**Problem requirements:** Without changing a thing, reproduce the entire listing and leave out its pictures.

**Records for processing:**

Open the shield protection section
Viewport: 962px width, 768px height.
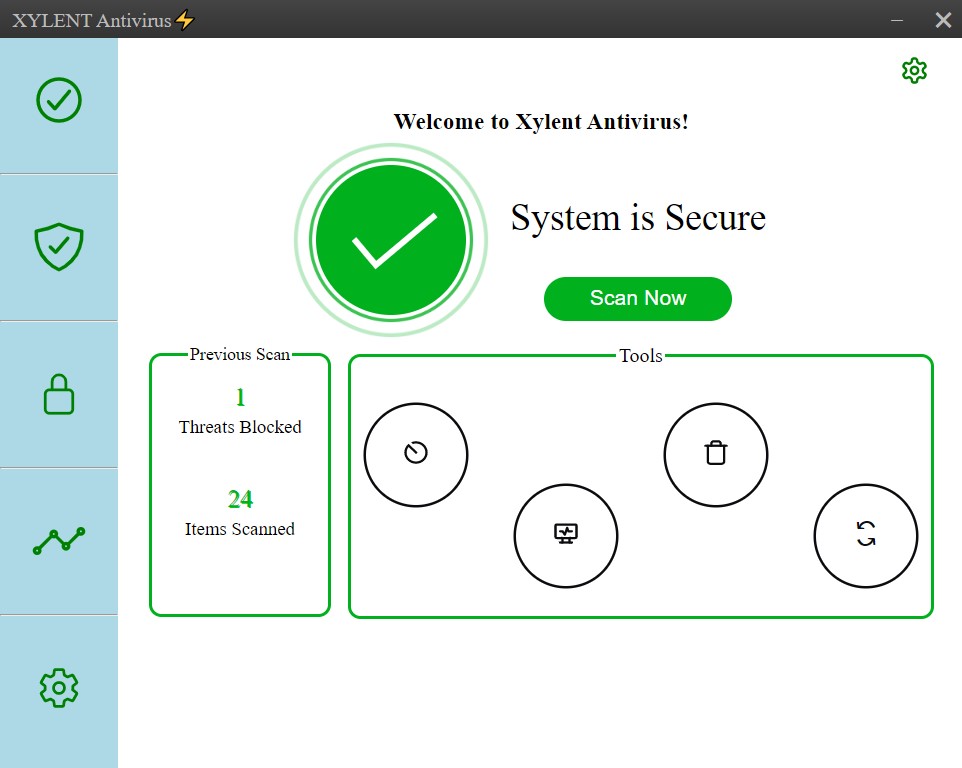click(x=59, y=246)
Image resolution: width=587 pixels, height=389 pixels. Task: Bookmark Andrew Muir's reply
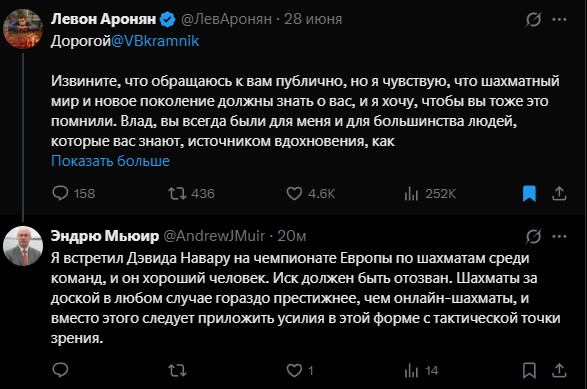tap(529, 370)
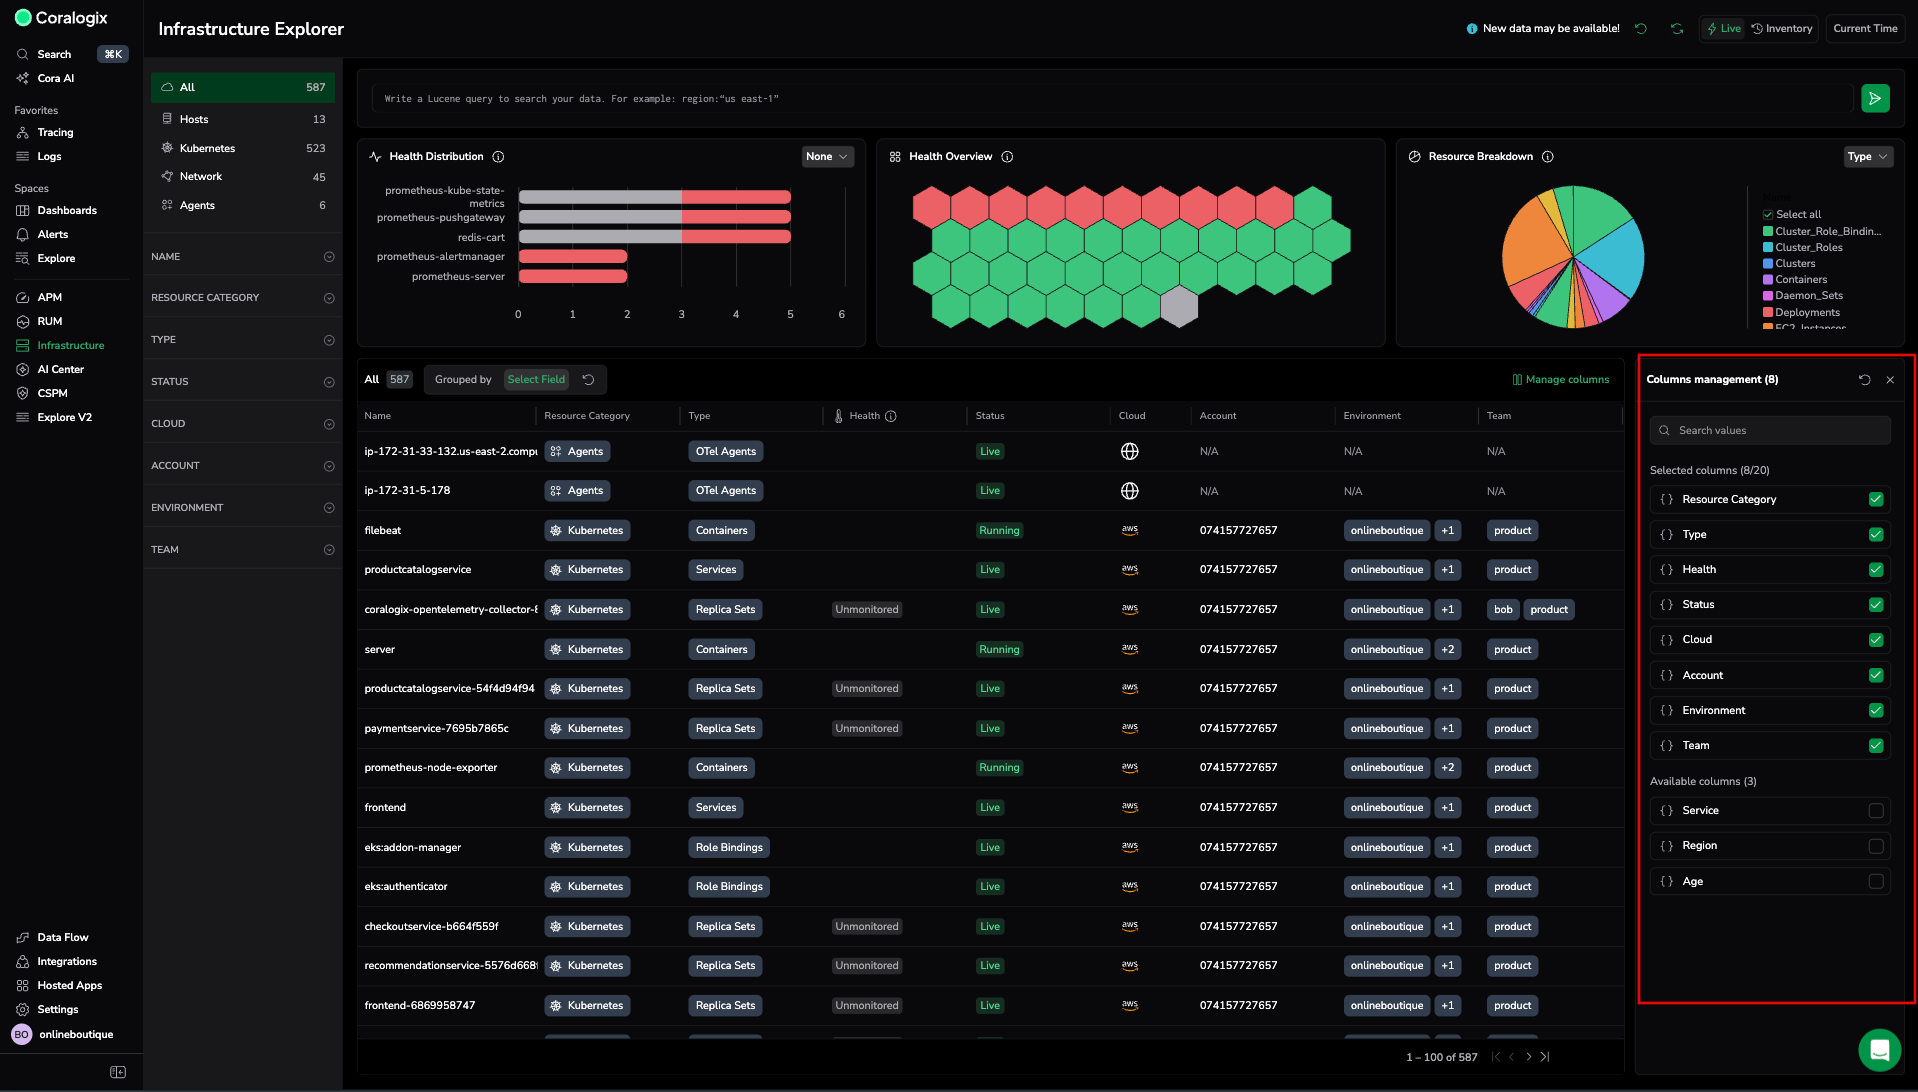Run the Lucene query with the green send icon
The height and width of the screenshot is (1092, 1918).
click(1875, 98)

**Exercise solution:**
Open the shield protection section
Viewport: 962px width, 768px height.
click(x=59, y=246)
Image resolution: width=587 pixels, height=389 pixels. Task: Bookmark Andrew Muir's reply
tap(529, 370)
Run the Lucene query with the green send icon
The height and width of the screenshot is (1092, 1918).
click(1875, 98)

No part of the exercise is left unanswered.